[RECORD SET]:

- Opening Delimiter -

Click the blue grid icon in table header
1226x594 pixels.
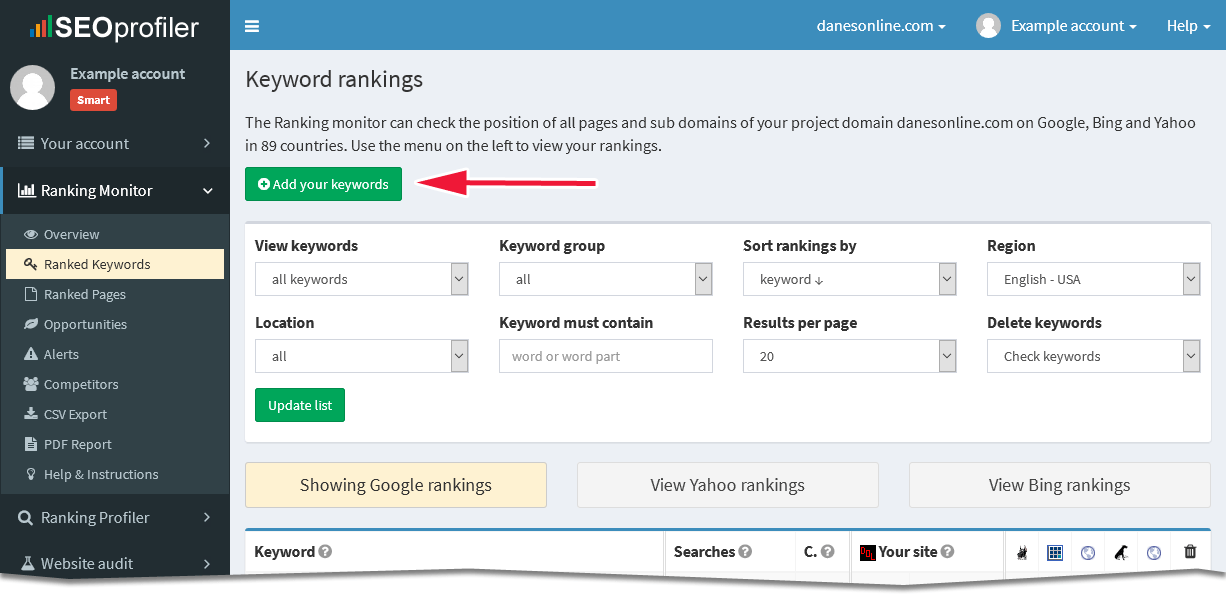tap(1055, 552)
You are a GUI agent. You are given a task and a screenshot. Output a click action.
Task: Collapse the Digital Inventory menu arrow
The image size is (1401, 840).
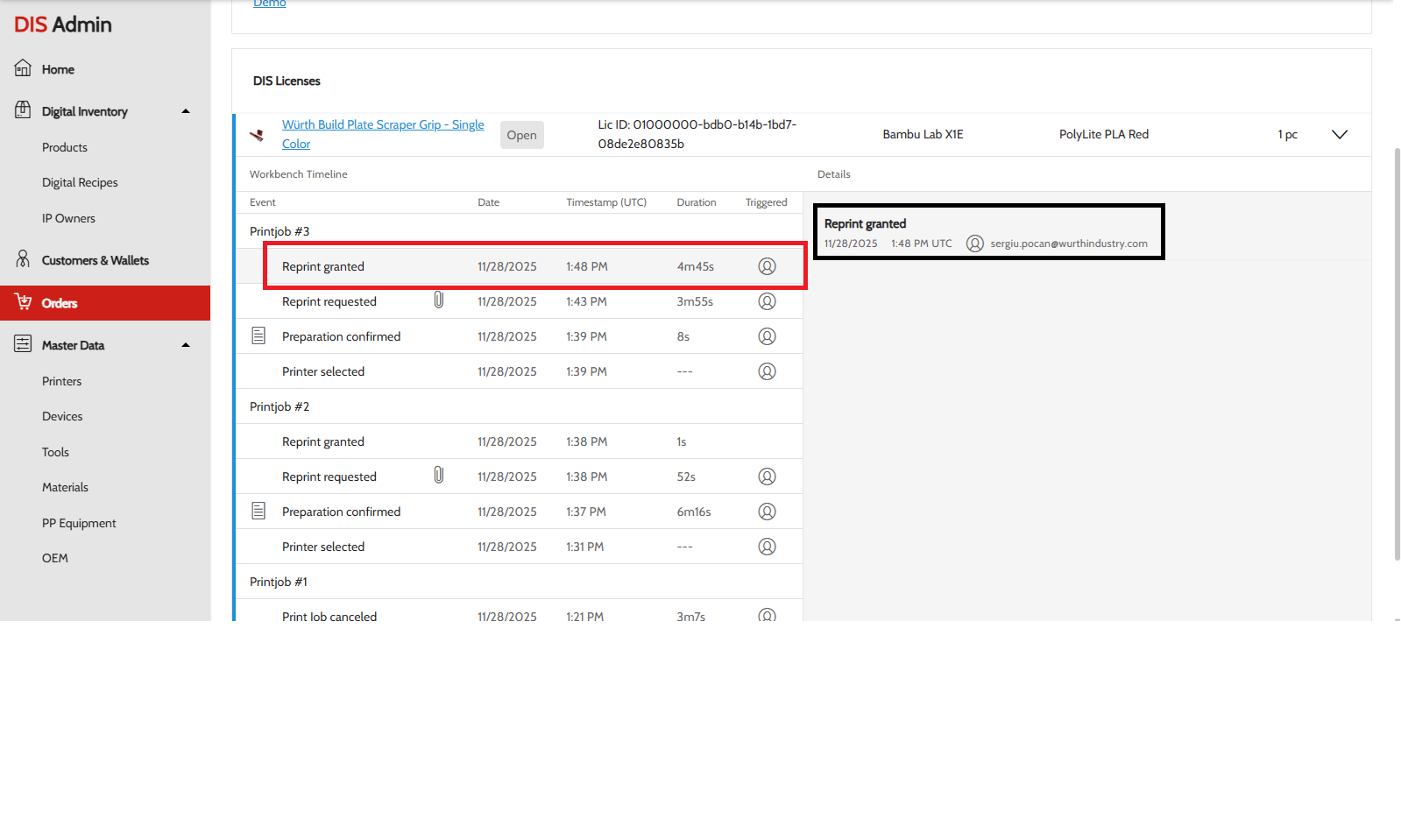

- Closing Delimiter -

Nothing but the lines from the one containing "You are a GUI" through the final line of the records, both included and copied exactly, should appear in the answer; pictures stay out.

You are a GUI agent. You are given a task and a screenshot. Output a click action.
Task: Collapse the Digital Inventory menu arrow
The image size is (1401, 840).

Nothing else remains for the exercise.